Vale’s dam burst
The Vale disaster impacted the iron ore markets, as it announced it would decommission several projects, and the Brazilian court ordered it to suspend some of its operations. This resulted in a loss of volumes, and as a result, iron ore prices zoomed above $100 per ton. You can read Why Iron Ore Prices Could Have more Upside after Breaching $100 for more on this.
Iron ore prices soar
Out of the production taken out by Vale, a significant proportion of iron ore pellets was also impacted, which is Cleveland-Cliffs’ (CLF) main product in the US market.

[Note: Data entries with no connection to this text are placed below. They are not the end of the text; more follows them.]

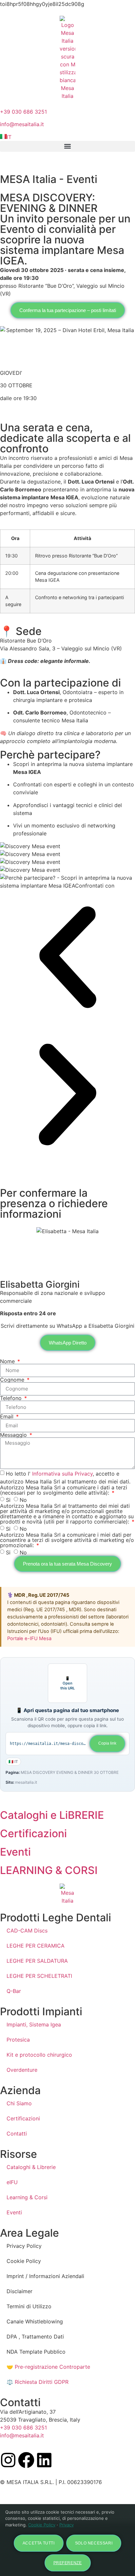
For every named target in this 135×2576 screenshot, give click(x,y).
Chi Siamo (19, 2103)
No (23, 1499)
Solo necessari (93, 2543)
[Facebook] (26, 2460)
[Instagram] (8, 2460)
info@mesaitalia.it (22, 124)
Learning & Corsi (27, 2197)
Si (8, 1499)
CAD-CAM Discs (27, 1930)
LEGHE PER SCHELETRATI (39, 1976)
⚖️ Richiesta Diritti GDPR (37, 2382)
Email (7, 1416)
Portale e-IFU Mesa (29, 1638)
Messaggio (14, 1434)
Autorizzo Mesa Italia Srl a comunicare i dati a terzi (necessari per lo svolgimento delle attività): (63, 1490)
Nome (8, 1361)
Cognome (13, 1379)
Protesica (18, 2039)
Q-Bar (14, 1991)
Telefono (11, 1398)
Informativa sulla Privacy (62, 1473)
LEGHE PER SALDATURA (37, 1960)
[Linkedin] (44, 2460)
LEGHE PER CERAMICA (36, 1945)
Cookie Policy (41, 2524)
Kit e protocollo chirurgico (39, 2054)
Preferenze (67, 2563)
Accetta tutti (39, 2543)
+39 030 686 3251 (23, 111)
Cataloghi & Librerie (31, 2167)
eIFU (12, 2182)
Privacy (66, 2524)
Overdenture (22, 2070)
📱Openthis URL (67, 1683)
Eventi (14, 2212)
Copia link (107, 1743)
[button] (67, 146)
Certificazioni (23, 2118)
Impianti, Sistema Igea (34, 2024)
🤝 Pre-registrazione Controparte (48, 2366)
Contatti (17, 2133)
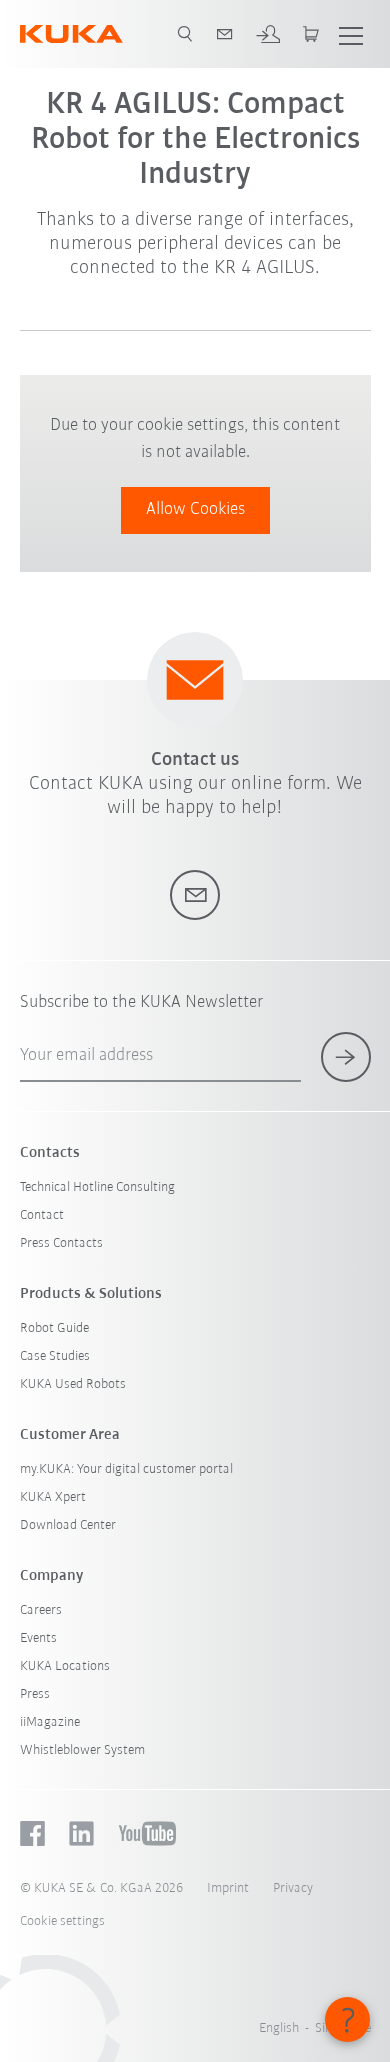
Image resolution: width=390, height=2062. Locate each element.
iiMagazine (50, 1722)
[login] (268, 34)
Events (38, 1638)
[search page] (185, 34)
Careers (41, 1610)
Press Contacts (61, 1243)
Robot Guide (54, 1328)
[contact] (225, 34)
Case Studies (55, 1356)
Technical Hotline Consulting (97, 1187)
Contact (42, 1215)
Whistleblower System (82, 1750)
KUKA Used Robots (73, 1384)
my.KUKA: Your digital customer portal (126, 1469)
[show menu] (351, 34)
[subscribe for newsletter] (346, 1057)
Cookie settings (62, 1921)
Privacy (293, 1888)
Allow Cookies (195, 510)
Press (35, 1694)
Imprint (228, 1888)
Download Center (68, 1525)
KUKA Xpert (53, 1497)
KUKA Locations (65, 1666)
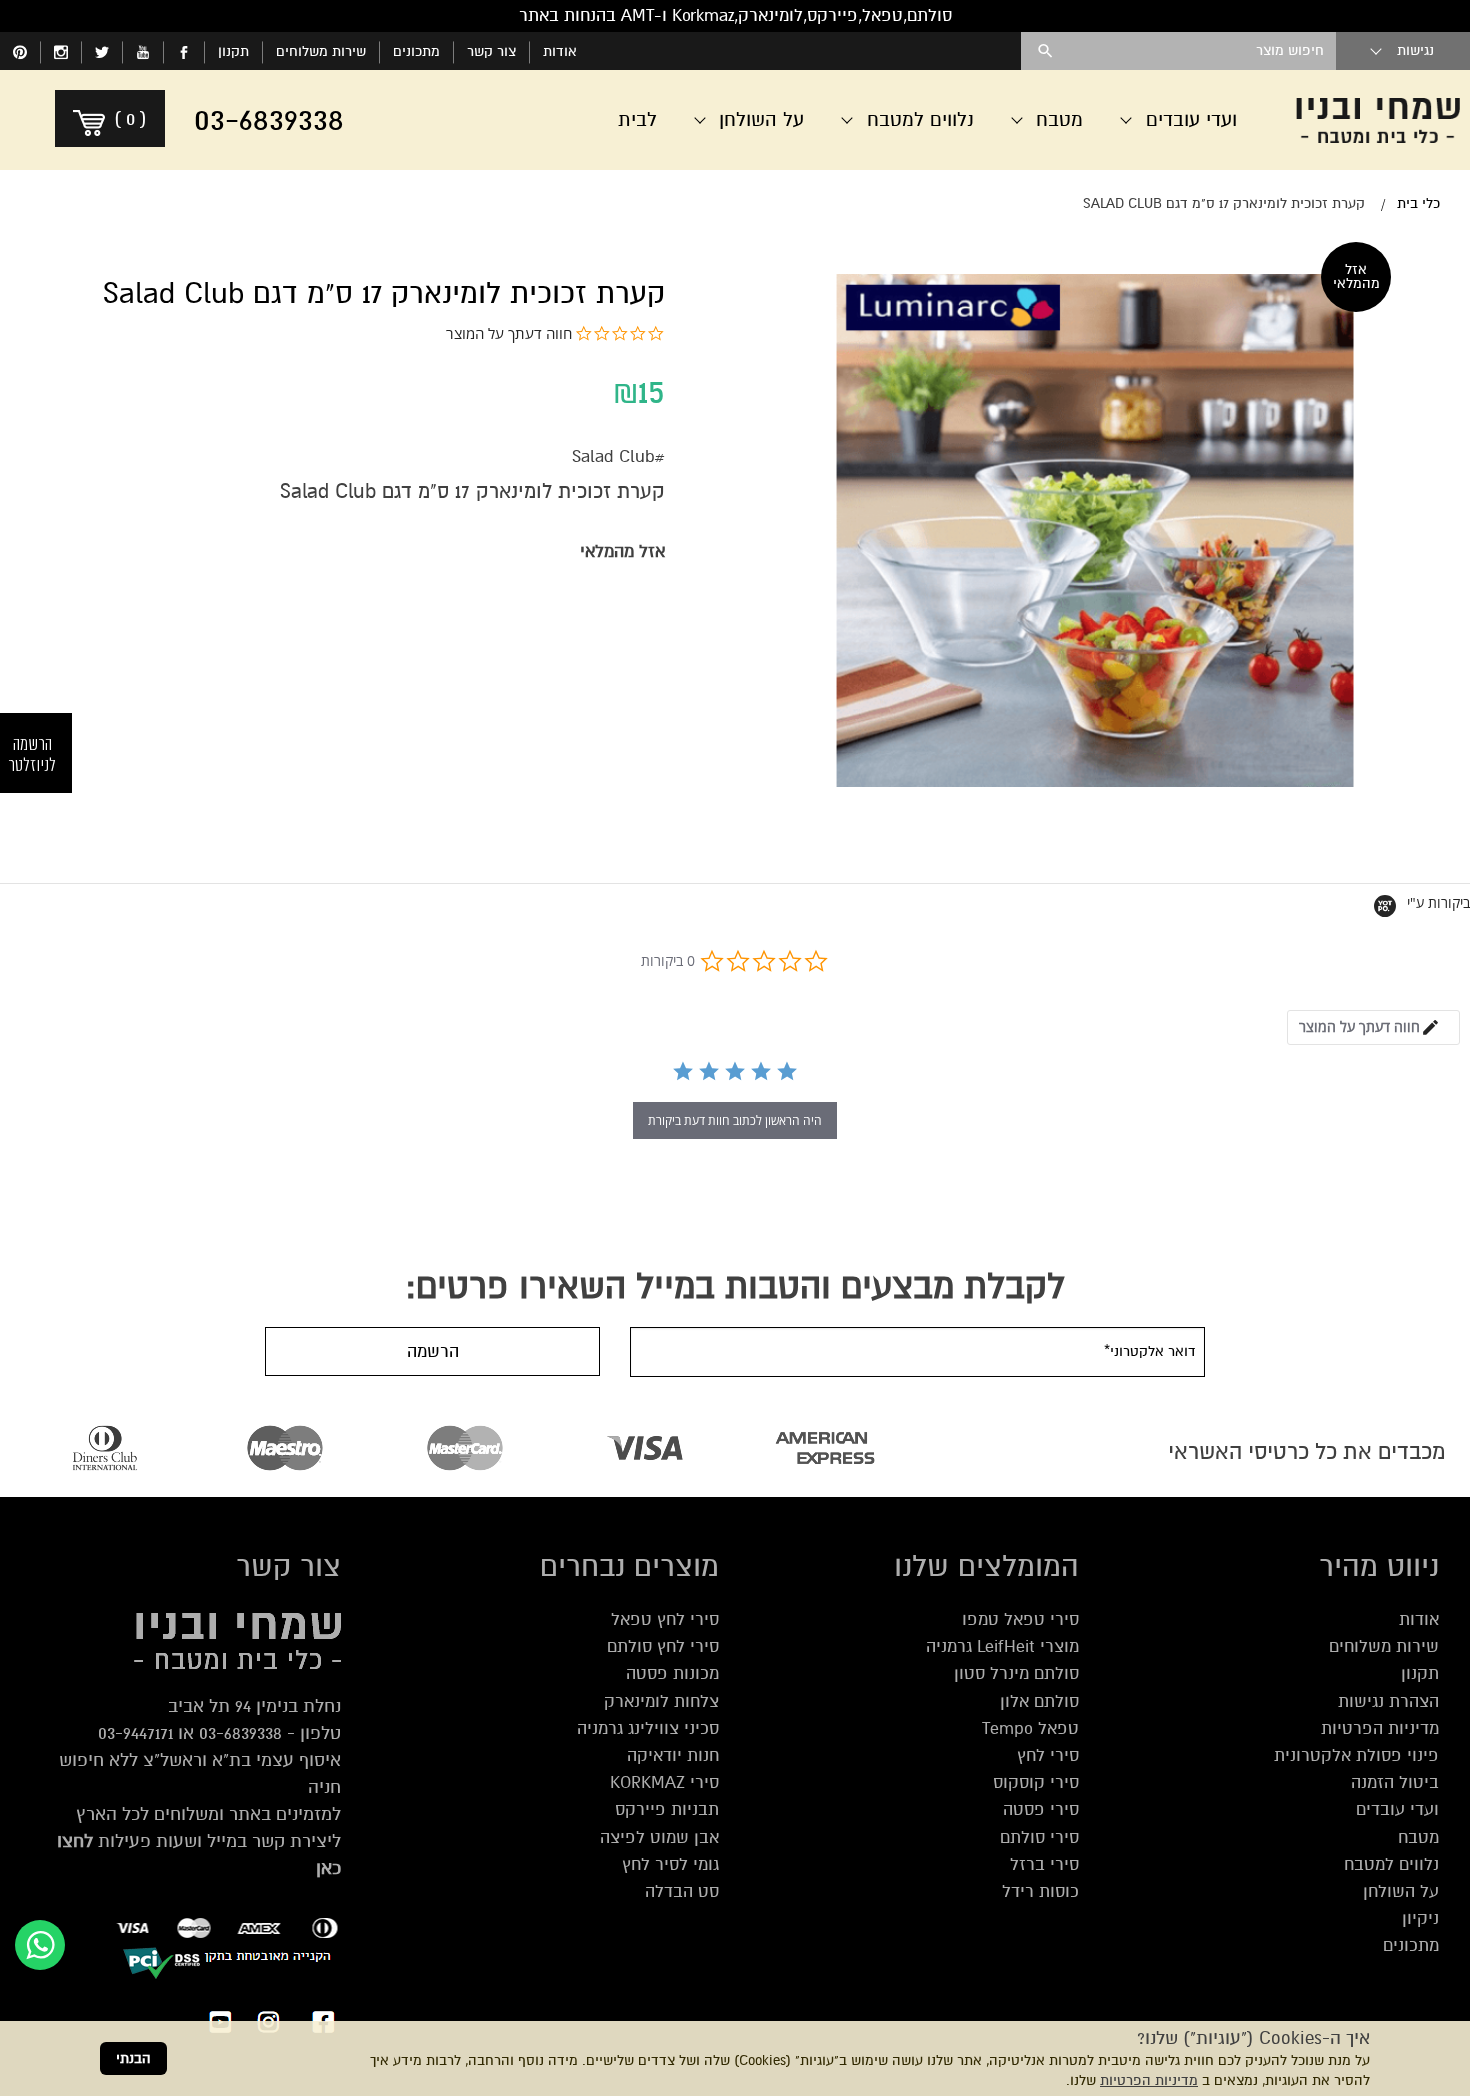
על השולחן (1401, 1891)
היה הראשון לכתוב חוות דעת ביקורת (735, 1120)
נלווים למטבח (1391, 1864)
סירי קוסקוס (1036, 1782)
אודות (560, 51)
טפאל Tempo (1030, 1728)
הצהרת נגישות (1388, 1701)
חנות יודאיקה (673, 1755)
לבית (637, 119)
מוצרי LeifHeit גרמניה (1002, 1646)
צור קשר (491, 51)
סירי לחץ (1048, 1755)
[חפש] (1045, 51)
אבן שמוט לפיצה (659, 1837)
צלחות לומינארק (661, 1701)
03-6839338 (240, 1733)
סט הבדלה (682, 1891)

During Cleveland-Cliffs’ Q1 conference call, CEO Lourenco Goncalves said, “Several people directly or indirectly involved with the industry initially believed that the lost production in Brazil would not be meaningful and would be easily replaced or brought back online. That did not happen and will not happen.”
Goncalves doesn’t see a short or a medium-term solution to these disruptions and expects iron ore prices and pellet premiums to gain even more and stay high for awhile as a result.
Steel prices expected to gain
In addition to seaborne iron ore prices, Goncalves also thinks that steel prices could improve as the new normal in the market gets established.
Seaborne iron ore exporters including BHP Billiton (BHP), Vale (VALE), and Rio Tinto (RIO) form more than two-thirds of the total seaborne iron ore supply. Due to the supply tightness and Chinese steel demand, these miners are reaping the benefits of higher iron ore prices. If steel prices also soar as predicted by Goncalves, domestic steel players AK Steel (AKS) and U.S. Steel (X) could have windfall gains.